Dans le regard clair de Jules brillent deux petites billes de ciel, la longueur de son visage est accentué par la finesse du nez, ses cheveux ondulés sur le front traînent les séquelles de l'adolescence. Le doigt gluant de confiture reste suspendu prés de la bouche...
   - Tout à l'heure à l'usine les ouvriers parlaient de la ligne Maginot...que fait construire le ministre de la guerre, tu y crois à cette histoire, papa ?
  Comme par magie les mots guerre et Maginot, ouvrent les yeux du père, prenant appui sur un coude il se redresse pour expliquer :
     - C'est un gros système de fortifications commencé aprés la guerre de 1914, le long des frontières allemandes et italiennes et depuis 1936 on y ajoute des blockhaus.
    - Ces gros blocs de béton ?
    - Oui, équipés de lance- bombes ils forment une muraille infranchissable, tu peux dormir tranquille mon fils, les Allemands ne rentreront plus en France . Donne moi une bière...je la bois à la santé  du président Albert Brun !
     -Pourtant le  12 mars les troupes Allemandes ont envahi  l'Autriche...
     -  Et en mai le chancelier Hitler a inauguré une usine Volss...quelque chose ?
     - Volkswagen ! Elle construit la voiture du peuple, la coccinelle !
  Jeanne est inquiète depuis les grèves de 1936 et la coalition du front populaire. Elle se souvient du suicide du ministre de l'intérieur Roger Salengro et préfère changer de conversation.
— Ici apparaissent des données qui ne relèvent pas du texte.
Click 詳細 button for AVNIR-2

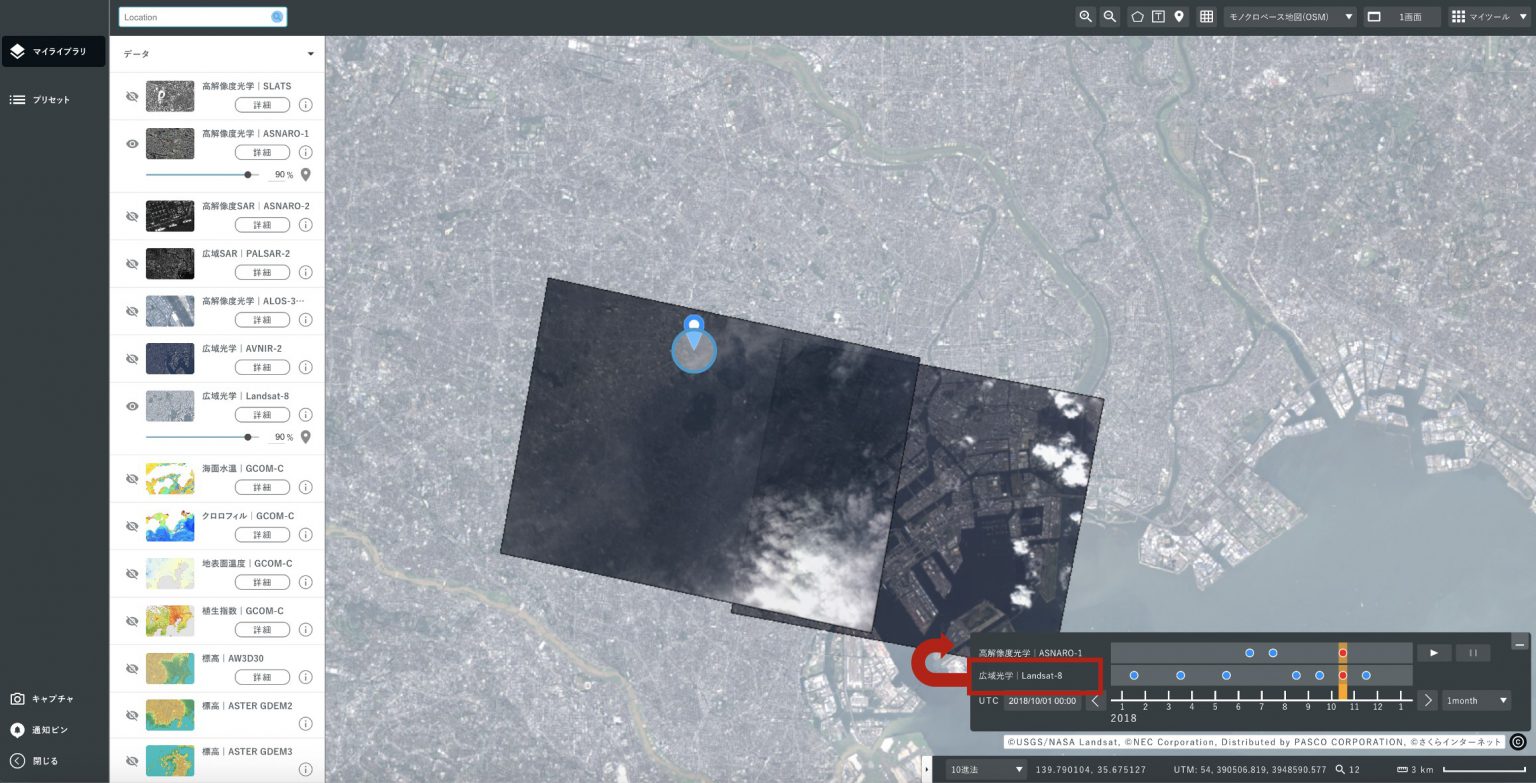pyautogui.click(x=262, y=367)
S'essuyant les mains sur le pan relevé de son tablier:
   - Bien moi j'ai une nouvelle plus gaie à vous annoncer : je viens d'avoir un fillleul...
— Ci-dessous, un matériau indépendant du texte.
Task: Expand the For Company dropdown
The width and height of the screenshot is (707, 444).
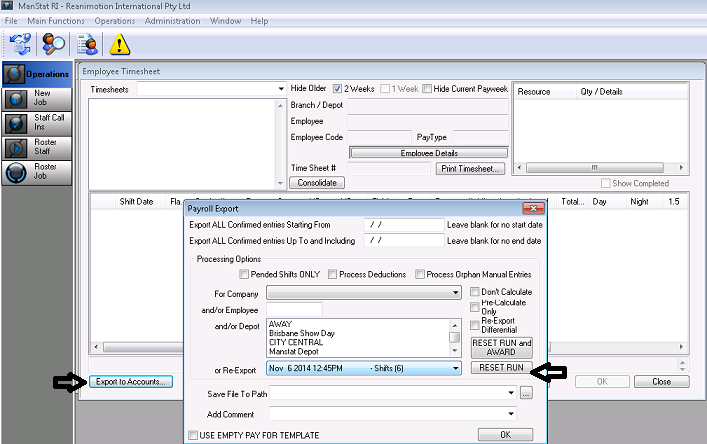Action: point(453,294)
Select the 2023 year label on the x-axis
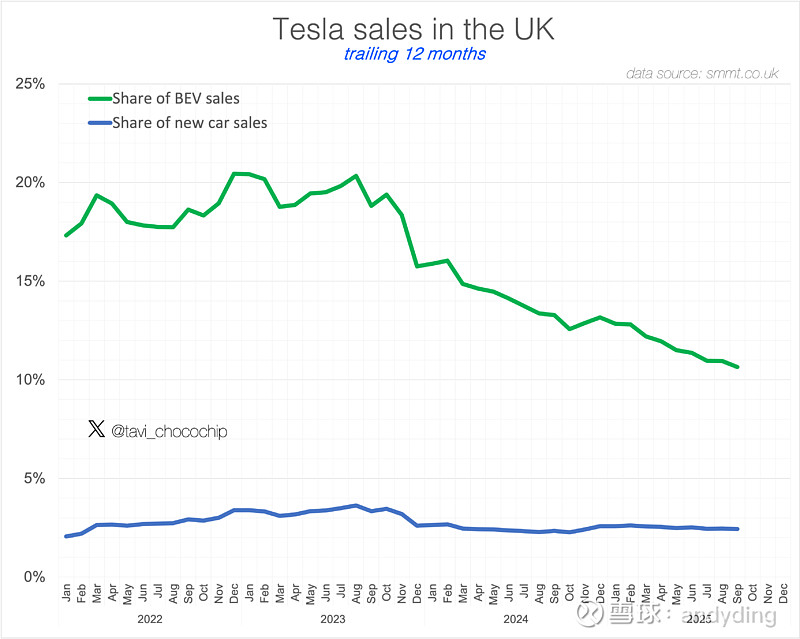 point(333,619)
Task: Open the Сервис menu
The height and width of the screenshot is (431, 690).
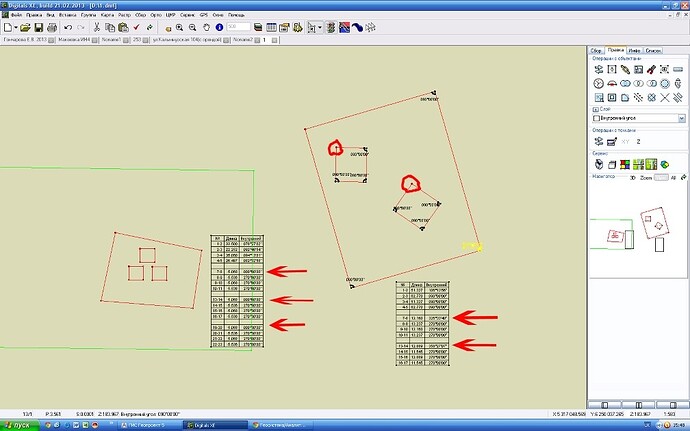Action: [x=187, y=15]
   - Ton amie  Noëlle des Flamands ? Quel nom a- t- elle donné à son batard ?
    -Le nom du père qu'elle n'a jamais revu ! Un soir elle a pris un fiacre , le cocher lui a plu...ils ont passé la nuit ensemble et il est parti...en souvenir elle a appelé son fils, leur fils " Fiacre"
   - Dis mâ ? si elle avait eu une fille tu serais la marraine d'une " calèche"
L'humour de son fils déconcerte Jeanne mais force l'admiration de son père.
    - Continuez à plaisanter si cela vous amuse... et venez souper, j'ai préparé du pain perdu.
Dominant le bruit des assiettes et des verres l'horloge fait retentir sa profonde voix de bronze sans troubler la sérénité de la soirée familiale.